So, ICE tried again, they said — twice. The agency put them on a bus to MIA on Sunday and Monday. When the flights didn’t take off, they were taken back to Krome.

“They lug us around like pieces of luggage,” the detainee said in Spanish. “We are now in quarantine at Krome because they said we have been exposed to the virus, but they also said they would try to take us back to the airport on Tuesday.”

Another detainee, a cancer survivor, told the Herald “my issue isn’t about being deported. Deport me. Just stop playing with our lives.”

In a court fling Monday, Dexter Lee, an assistant U.S. attorney for the Department of Justice representing ICE in the ongoing lawsuit, told Miami federal Magistrate Judge Jonathan Goodman that ICE was not willing to halt transfers of detainees during the pandemic. In the filing, Lee did not explain why.

Miami’s Dr. Pedro “Joe” Greer, associate dean of Florida International University’s Herbert Wertheim College of Medicine, told the Herald Tuesday “that continued and widespread infection will not only just occur in the detention facilities but also in the community.”

Greer, along with other national health scholars, filed sworn statements in federal court earlier this month that said U.S. immigration officials are violating federal guidelines by grouping inmates together by the hundreds if they have COVID-19 symptoms or have been exposed.

“We consider ICE’s estimate of 350 absolutely a conservative number,” Greer said. “ Every time you transfer someone you’re exposing every place they go.”

Under CDC guidelines — which detention centers are required to follow — people exposed to COVID-19 should be put in individual, not group, quarantine: “Facilities should make every possible effort to quarantine close contacts of COVID-19 cases individually.”

Cohort quarantine, the CDC says, “should only be practiced if there are no other available options.” The CDC says “cohorting multiple quarantined close contacts of a COVID-19 case could transmit COVID-19 from those who are infected to those who are uninfected.”

“None of this makes no sense,” Greer added. “The agency is surely is not following the stay-at-home order, safe social-distancing guidelines, and they are not testing people.
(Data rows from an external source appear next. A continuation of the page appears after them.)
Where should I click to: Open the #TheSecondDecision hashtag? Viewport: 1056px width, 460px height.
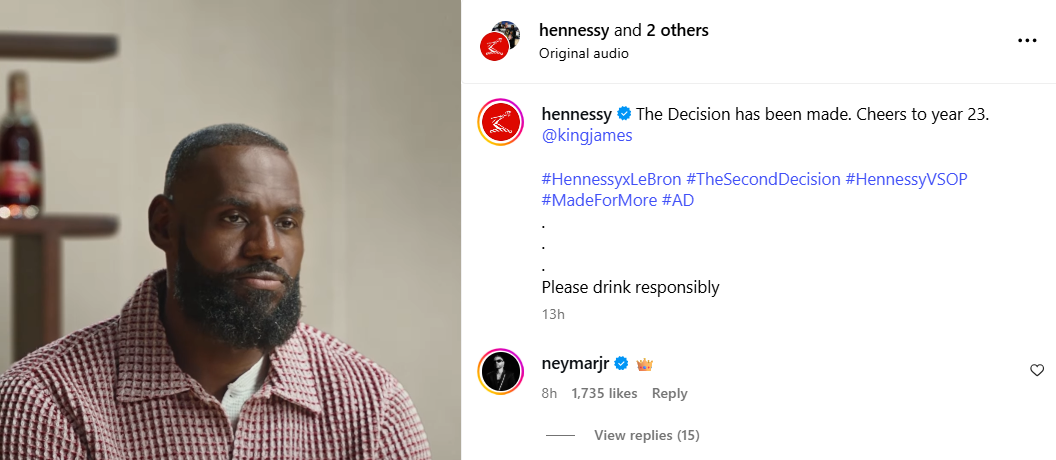[763, 179]
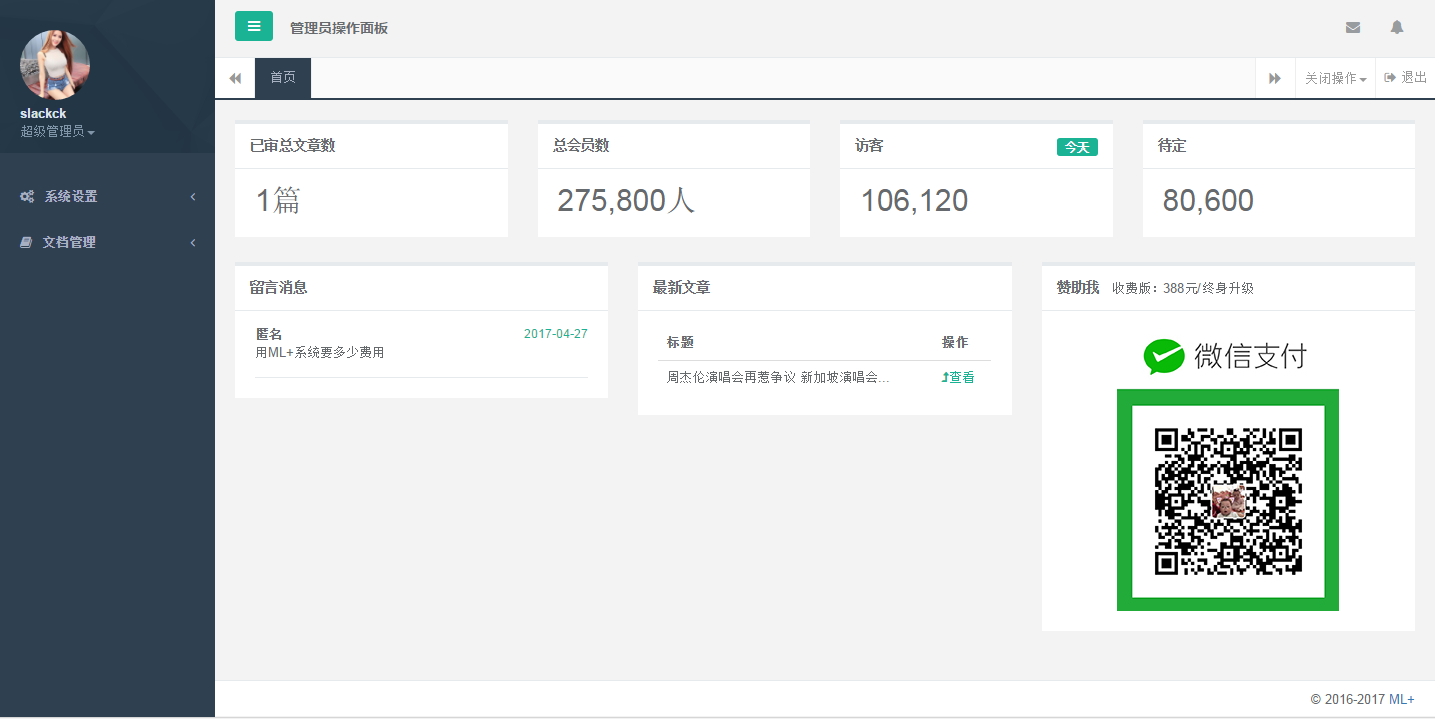
Task: Click the 文档管理 book icon
Action: pos(27,242)
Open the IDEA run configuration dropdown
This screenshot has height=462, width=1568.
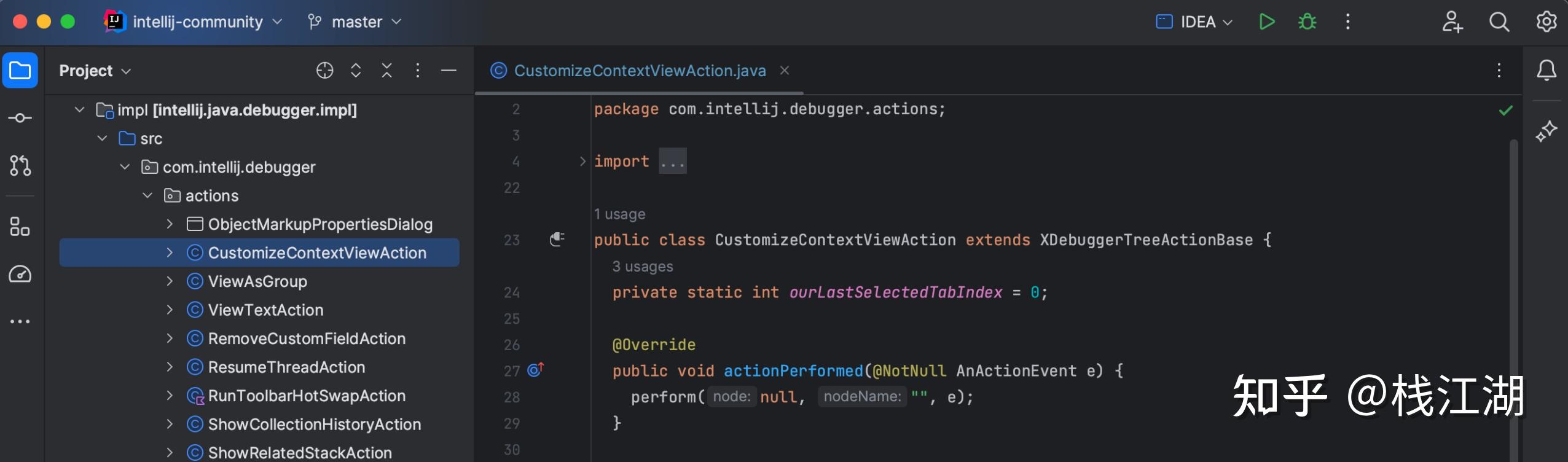point(1194,22)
What they are doing is spreading the virus everywhere.”

So far only two detainees in Florida have tested positive for coronavirus and they are being housed at Krome.

After one of those detainees was granted release, the Miami Herald published a story about how the 27-year-old Mexican national would be stranded with nowhere to go because his family is scared of being infected. The article cited experts who weighed in on whether ICE bears the responsibility of arranging a safe place to self-isolate in post release since he caught the virus in ICE custody.

On Monday, three days after the story ran, ICE told the detainee and his legal team that his release was granted in “error” and rescinded it, federal records show.

Immigration officials are now saying they need proof that he has a place to go before “considering” granting his release again.